Sunday, March 16, 2014


THE VAULT OF HORROR ANNUAL VOL. 5 (Gemstone, 1998; Softcover)
Collects The Vault of Horror Nos. 32-36 (originally published by EC Comics, cover dates August/September, 1953- May, 1954)
Writers: Al Feldstein, William Gaines, Jack Oleck, Johnny Craig, and other unidentified writers.
Artists: Johnny Craig, Jack Davis, George Evans, Graham Ingels, Bill Elder, Reed Crandall, Jack Kamen, and Bernie Krigstein.

EC Comics rule! They remain the gold standard for Horror comics, Horror anthology series, and for comic books as a whole. If better comics were made then I have not read them. Each issue is divided into four stories,a two page text story, and two pages of letters. I will list my favorite story for each issue, even though they are all winners and I could gush nonstop about this stuff. Perhaps one day I won't edit one of my EC reviews so you can see how long they start out as.

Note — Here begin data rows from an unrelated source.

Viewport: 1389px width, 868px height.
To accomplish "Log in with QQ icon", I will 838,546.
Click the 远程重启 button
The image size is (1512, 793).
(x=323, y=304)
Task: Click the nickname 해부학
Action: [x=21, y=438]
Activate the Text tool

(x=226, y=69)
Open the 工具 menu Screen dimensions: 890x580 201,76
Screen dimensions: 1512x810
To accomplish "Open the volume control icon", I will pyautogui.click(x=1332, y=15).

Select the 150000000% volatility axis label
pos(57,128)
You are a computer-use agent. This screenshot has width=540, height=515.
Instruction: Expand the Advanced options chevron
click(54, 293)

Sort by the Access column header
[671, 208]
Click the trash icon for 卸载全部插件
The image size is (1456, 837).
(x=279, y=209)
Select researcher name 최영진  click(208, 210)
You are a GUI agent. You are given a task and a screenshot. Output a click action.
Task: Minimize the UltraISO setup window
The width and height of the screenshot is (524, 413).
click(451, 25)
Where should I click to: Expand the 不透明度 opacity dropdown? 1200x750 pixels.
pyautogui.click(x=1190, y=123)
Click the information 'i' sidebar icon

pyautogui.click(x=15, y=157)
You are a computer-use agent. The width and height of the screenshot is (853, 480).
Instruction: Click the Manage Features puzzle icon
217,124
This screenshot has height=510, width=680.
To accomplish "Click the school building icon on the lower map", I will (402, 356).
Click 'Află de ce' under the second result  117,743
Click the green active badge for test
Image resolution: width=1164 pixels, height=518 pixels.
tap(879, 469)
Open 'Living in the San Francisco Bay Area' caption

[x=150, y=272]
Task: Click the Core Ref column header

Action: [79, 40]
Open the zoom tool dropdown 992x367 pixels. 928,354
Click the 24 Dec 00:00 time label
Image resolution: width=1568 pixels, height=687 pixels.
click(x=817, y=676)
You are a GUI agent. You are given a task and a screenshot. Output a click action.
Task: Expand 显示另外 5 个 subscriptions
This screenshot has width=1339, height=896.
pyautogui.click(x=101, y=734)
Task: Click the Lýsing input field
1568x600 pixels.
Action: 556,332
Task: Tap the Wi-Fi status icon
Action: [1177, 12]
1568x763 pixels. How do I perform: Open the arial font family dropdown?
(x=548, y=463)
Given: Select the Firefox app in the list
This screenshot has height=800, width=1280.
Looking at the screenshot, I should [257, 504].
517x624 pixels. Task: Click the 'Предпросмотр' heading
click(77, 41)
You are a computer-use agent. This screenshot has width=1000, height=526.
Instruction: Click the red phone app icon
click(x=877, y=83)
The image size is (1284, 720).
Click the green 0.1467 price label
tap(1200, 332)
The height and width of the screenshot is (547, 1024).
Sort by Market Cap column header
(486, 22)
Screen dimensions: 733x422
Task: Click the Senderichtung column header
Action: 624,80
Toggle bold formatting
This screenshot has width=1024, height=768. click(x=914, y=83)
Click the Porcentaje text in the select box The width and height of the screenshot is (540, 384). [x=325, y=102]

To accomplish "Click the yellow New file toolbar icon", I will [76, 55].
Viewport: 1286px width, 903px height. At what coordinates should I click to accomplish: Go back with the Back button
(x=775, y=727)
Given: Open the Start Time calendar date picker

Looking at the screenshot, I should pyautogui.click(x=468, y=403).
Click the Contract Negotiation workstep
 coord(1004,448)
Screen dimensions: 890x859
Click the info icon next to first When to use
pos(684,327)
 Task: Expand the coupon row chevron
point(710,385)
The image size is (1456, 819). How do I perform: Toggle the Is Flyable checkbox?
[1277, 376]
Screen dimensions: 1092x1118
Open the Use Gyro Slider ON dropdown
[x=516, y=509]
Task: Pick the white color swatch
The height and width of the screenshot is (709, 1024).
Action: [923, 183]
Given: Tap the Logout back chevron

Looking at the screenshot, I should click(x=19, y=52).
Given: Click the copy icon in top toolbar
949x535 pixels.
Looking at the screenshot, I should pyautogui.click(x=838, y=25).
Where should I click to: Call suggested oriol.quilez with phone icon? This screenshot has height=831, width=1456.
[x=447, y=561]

The Bates MANSION? This predate Psycho by seven years.
#32's Whirlpool is the winner for that issue. It paints a chilling picture of mental illness at a time when such things were just creeping into the national consciousness. Together They Lie! from #33 is one of those life insurance scam type stories that are fairly commonplace for 1950s comics, but it is saved with the delicious EC ironic twist ending. These ending might seem unspectacular or even cliched to the modern reader but one must take the era which these were originally published in into account. EC pioneered this technique. This predates Rod Serling's Twilight Zone schtick. 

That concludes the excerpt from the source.